[SUPPLIED RECORDS — start]

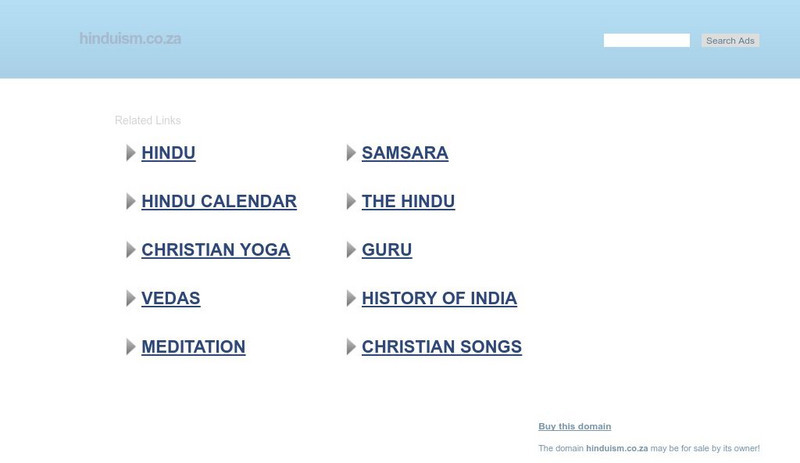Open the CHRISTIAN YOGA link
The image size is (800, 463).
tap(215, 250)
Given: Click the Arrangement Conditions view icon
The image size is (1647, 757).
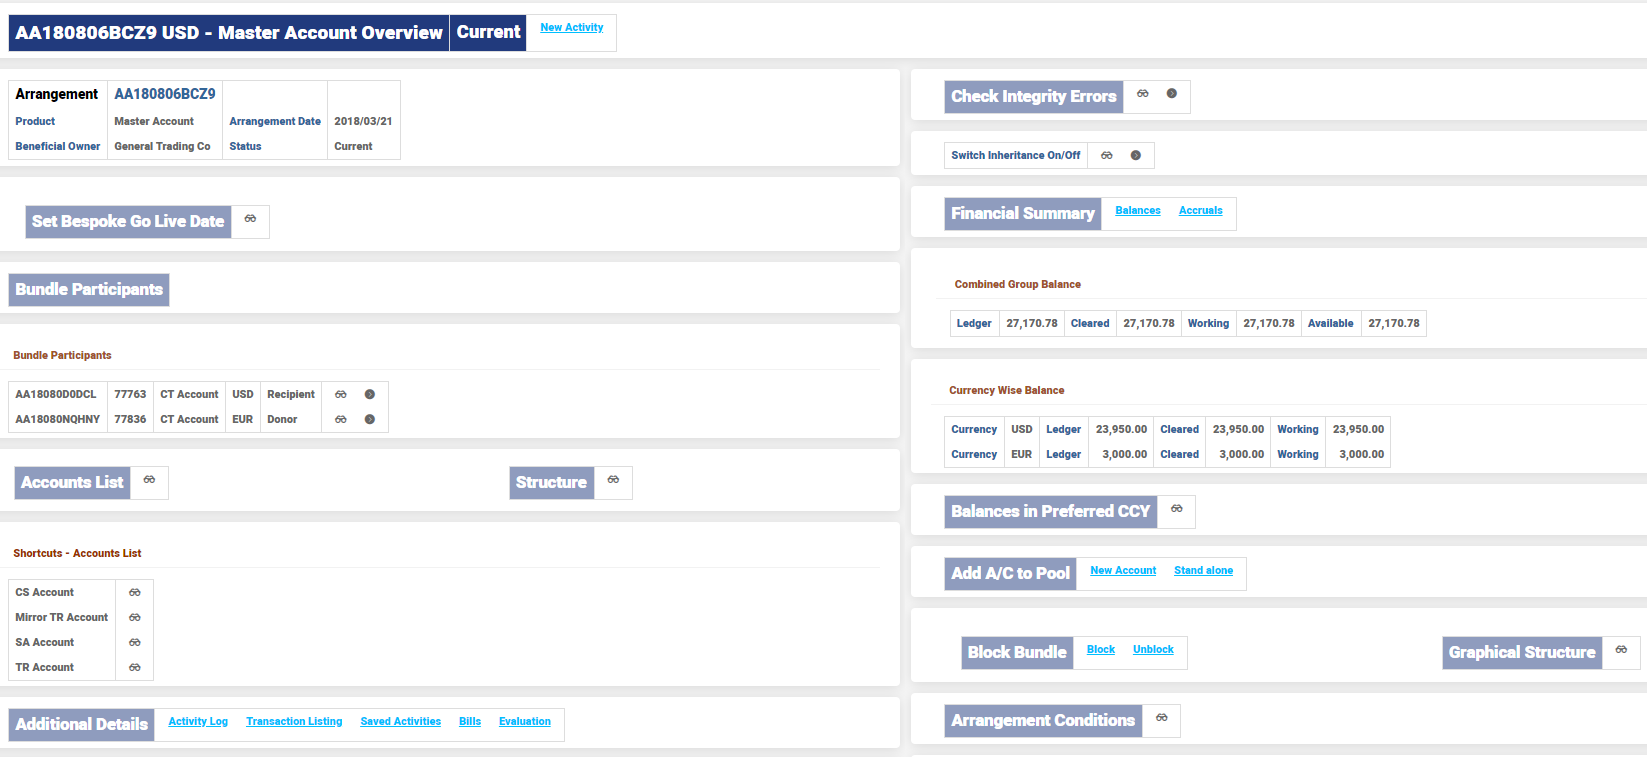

[SUPPLIED RECORDS — finish]

■ EXERCISE PROMPT
Skip the pictures. Write out exactly the lines from the one with "Given: Click the" through the last line of the listing, both ends included, and nothing more.

■ ANSWER TO THIS PROBLEM
Given: Click the Arrangement Conditions view icon
The image size is (1647, 757).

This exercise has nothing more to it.